Suddenly, she felt a shiver of joy that was quite, quite unique; it was a complete expression of her body and mood and spirit, all together at once. In Montplaisir with Moulay Arrouj she had discovered pleasure for the first time!
“He’s good, the bastard!” she admitted to herself.
She felt happy knowing that some of the sweat on her body was his and some of the sweat on his body was hers. Then, easily, she slipped out of his grip and went back home.
At home, in her room, she lay on the bed with her eyes closed. The sheets her body had touched became soft and her mouth held a taste of his sweat lulling her to sleep. She wanted the real thing to turn into a dream; a dream in which she could see him embracing her again. And she did. That was it, yes; and in the dream it didn’t even seem strange. She was leaning her face against the pillow, certain it was Moulay Arrouj. My Allah, it was him: help me. Give him back to me. She stretched and her body widened into the cool margins of the bed. The sap ebbed. The touching thing was, in the dream, she had known the change was overtaking her. And there was that in Moulay Arrouj, which now the dream made vivid to her, what she had hardly felt before, a racing love, young as he was, recent as their touching was, much as she gave him; he would sacrifice for her.
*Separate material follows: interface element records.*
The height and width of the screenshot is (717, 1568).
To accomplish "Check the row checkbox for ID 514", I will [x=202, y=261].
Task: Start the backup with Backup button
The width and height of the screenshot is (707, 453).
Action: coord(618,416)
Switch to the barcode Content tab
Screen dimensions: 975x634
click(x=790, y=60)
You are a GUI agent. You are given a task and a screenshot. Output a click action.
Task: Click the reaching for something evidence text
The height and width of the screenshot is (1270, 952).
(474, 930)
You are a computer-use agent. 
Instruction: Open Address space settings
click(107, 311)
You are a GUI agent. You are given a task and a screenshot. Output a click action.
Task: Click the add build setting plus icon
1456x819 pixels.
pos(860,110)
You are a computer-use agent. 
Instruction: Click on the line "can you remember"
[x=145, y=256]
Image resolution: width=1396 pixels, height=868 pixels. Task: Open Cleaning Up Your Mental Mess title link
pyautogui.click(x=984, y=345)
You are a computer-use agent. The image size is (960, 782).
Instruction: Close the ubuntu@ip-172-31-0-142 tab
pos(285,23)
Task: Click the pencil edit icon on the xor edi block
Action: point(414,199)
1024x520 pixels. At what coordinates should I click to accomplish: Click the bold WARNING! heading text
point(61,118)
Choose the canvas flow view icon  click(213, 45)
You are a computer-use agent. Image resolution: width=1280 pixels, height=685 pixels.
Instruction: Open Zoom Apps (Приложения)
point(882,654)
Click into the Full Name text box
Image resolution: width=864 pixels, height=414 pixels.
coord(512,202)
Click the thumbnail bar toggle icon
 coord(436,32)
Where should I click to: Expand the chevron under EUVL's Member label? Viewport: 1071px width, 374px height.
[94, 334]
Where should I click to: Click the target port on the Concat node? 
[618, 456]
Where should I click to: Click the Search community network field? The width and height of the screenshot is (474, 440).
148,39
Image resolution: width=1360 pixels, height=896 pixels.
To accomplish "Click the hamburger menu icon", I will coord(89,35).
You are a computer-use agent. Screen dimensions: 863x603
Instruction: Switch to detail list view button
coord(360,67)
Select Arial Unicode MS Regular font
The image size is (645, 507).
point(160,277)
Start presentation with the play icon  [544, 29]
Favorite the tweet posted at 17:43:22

And she exulted through her length even as she wondered why. “This was a new chapter in my life,” she mumbled to herself.
Where I am, I had forgotten why joy existed until I read what you had written. Whomever this lady is, do it again with her, so you can write about it some more!
That was her first time experiencing pleasure? What of her prior experiences gave any credence to her statement of judgment,”He’s good?”